¹Victoria E.Hamilton,²Hannah H.Kaplan,^3,4Harold C.ConnollyJr,⁵Cyrena A.Goodrich,⁶Neyda M.Abreu,²Amy A.Simon
Icarus (in Press) Link to Article [https://doi.org/10.1016/j.icarus.2022.115054]
¹Southwest Research Institute, Boulder, CO, United States of America
²NASA Goddard SpaceFlight Center, Greenbelt, MD, United States of America
³Rowan University, Glassboro, NJ, United States of America
⁴American Museum of Natural History, New York, NY, United States of America
⁵Lunar and Planetary Institute, USRA, Houston, TX, United States of America
⁶NASA Langley Research Center, Hampton, VA, United States of America
Copyright Elsevier

Orbital spectra collected of asteroid (101955) Bennu by NASA’s Origins, Spectral Interpretation, Resource Identification, Security–Regolith Explorer (OSIRIS–REx) spacecraft have identified ungrouped C, CI, and CM meteorites having petrologic types 1, 1/2, and 2 as the best mineralogical analogues to Bennu to date. Here we present spectral evidence that Grosvenor Mountains (GRO) 95,577, a CR1, is a better analogue for Bennu’s bulk surface mineralogy.
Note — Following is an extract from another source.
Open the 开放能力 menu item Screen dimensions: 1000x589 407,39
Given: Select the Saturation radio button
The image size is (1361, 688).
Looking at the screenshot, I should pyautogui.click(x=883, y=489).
CR-like parent bodies are targets of interest because they contain some of the most pristine materials from the solar nebula and can contain substantial amounts of H2O and OH− in addition to exotic organics. Unfortunately, terrestrial weathering makes constraining their indigenous mineralogy and organics challenging. Analysis of samples retrieved directly from an asteroid would help us disentangle the effects of terrestrial weathering and asteroidal aqueous alteration and hence whether some of the exotic organics and large populations of presolar grains were affected by terrestrial processes in meteorites. If Bennu is comprised of CR1(−like) material, in whole or in part, the OSIRIS–REx returned sample represents a tremendous opportunity to explore in depth what is currently a unique material among carbonaceous chondrites.